** START **

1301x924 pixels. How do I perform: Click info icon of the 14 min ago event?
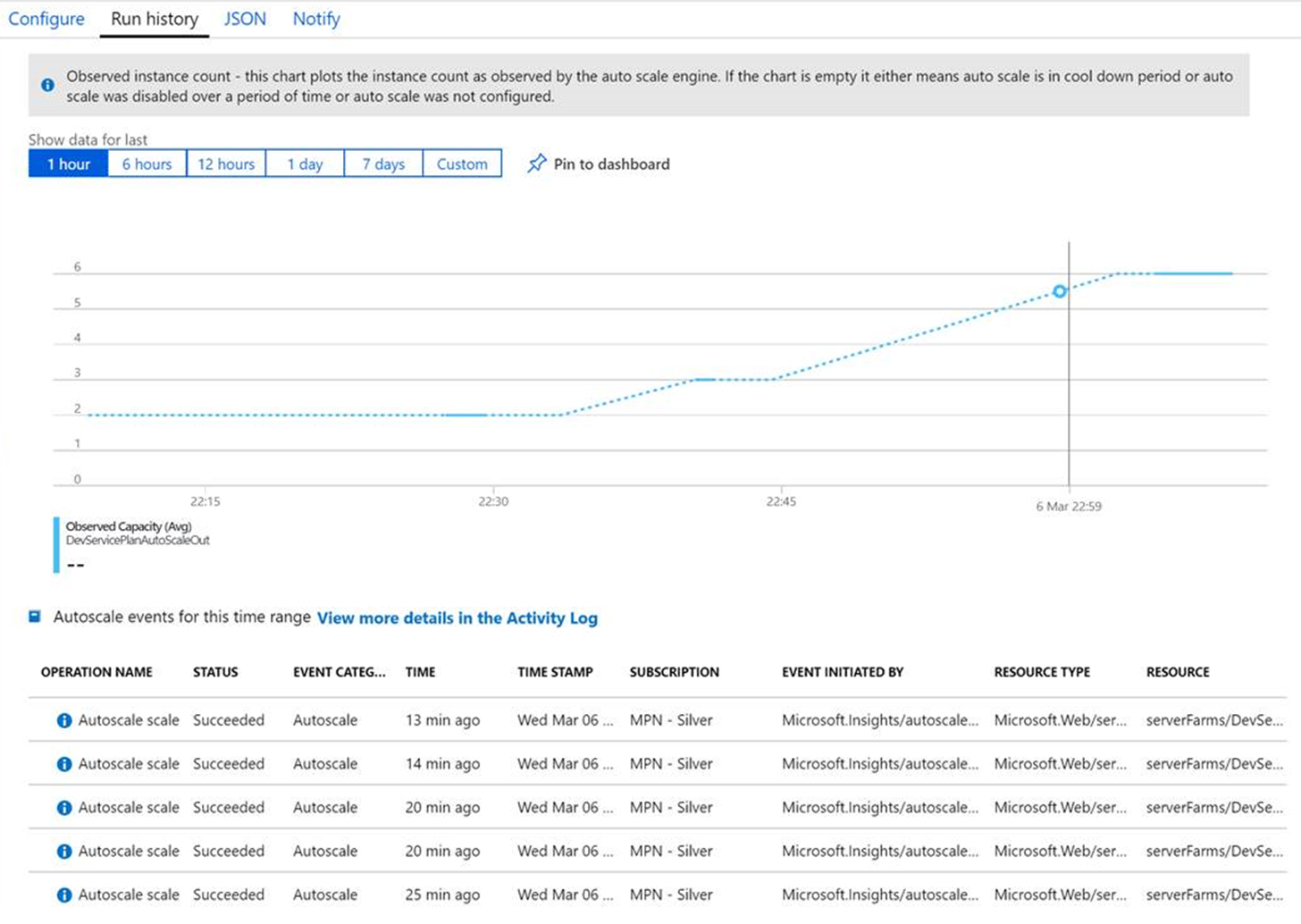pyautogui.click(x=64, y=764)
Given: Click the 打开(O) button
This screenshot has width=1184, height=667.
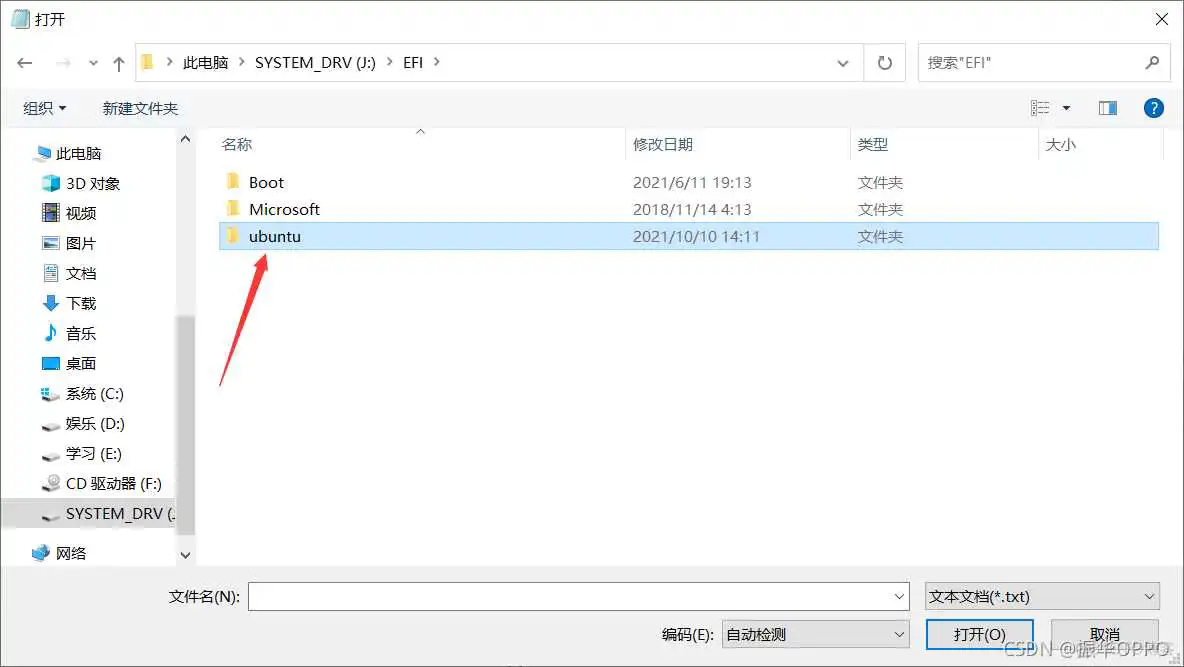Looking at the screenshot, I should click(x=979, y=634).
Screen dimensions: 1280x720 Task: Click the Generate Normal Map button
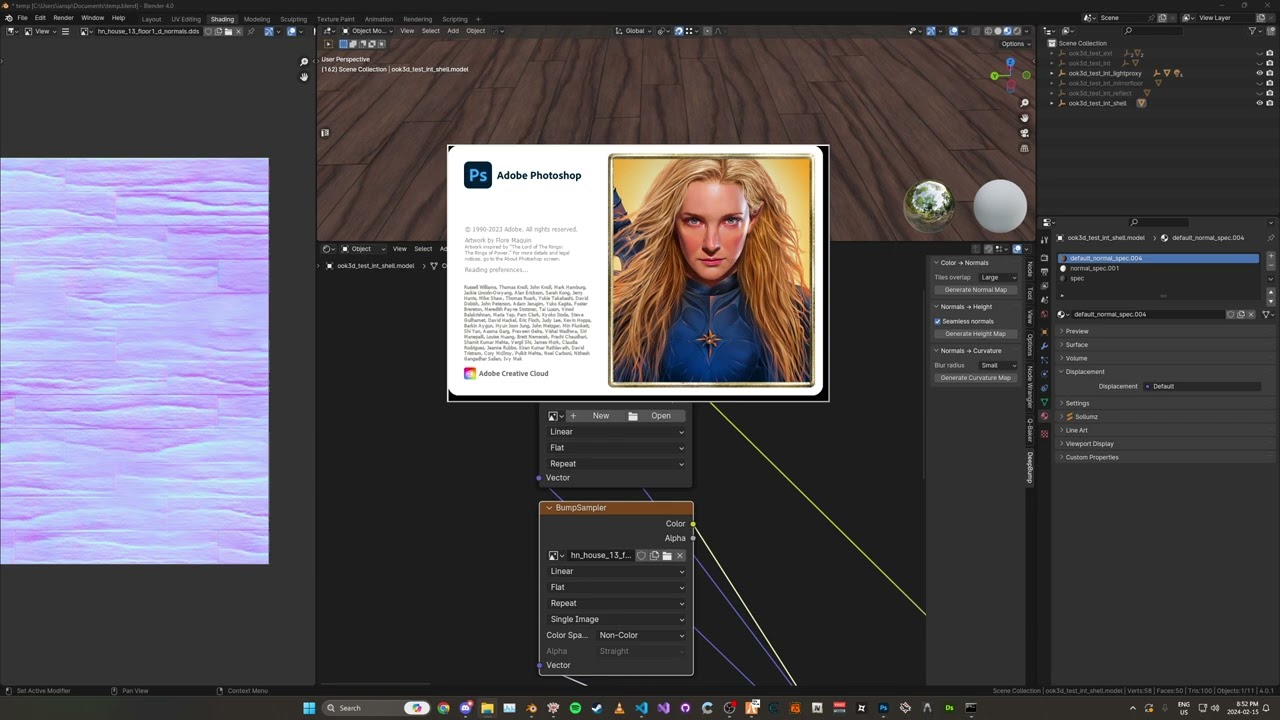click(975, 290)
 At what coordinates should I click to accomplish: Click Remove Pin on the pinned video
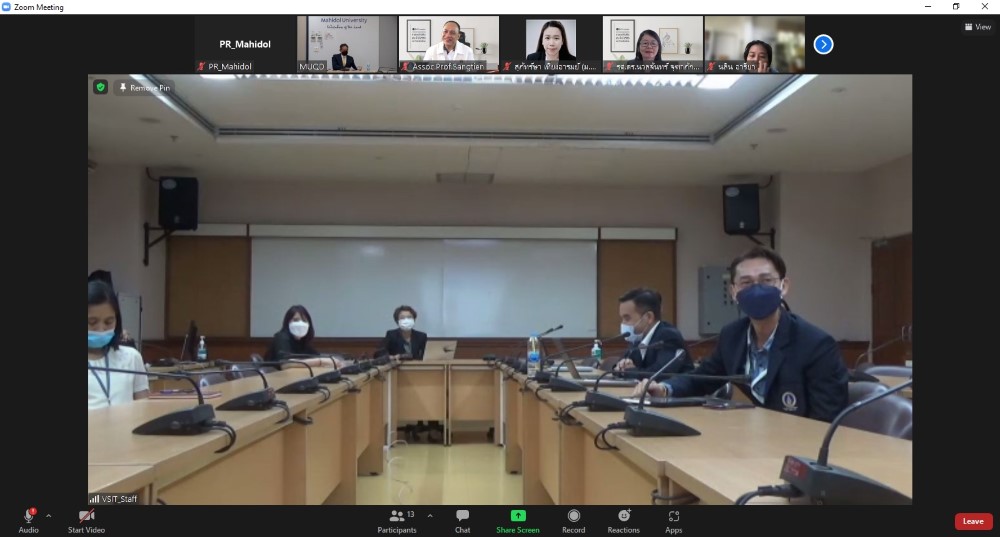pyautogui.click(x=145, y=88)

** END **

**Request**:
Could you revise the part of the records that runs from the start through the line containing "Looking at the" and replace "button" with "control", changing nothing else and leaving the pictures out?

**Result of this task**:
1301x924 pixels. How do I perform: Click info icon of the 14 min ago event?
pyautogui.click(x=64, y=764)
Given: Click the 打开(O) control
This screenshot has width=1184, height=667.
Looking at the screenshot, I should click(x=979, y=634).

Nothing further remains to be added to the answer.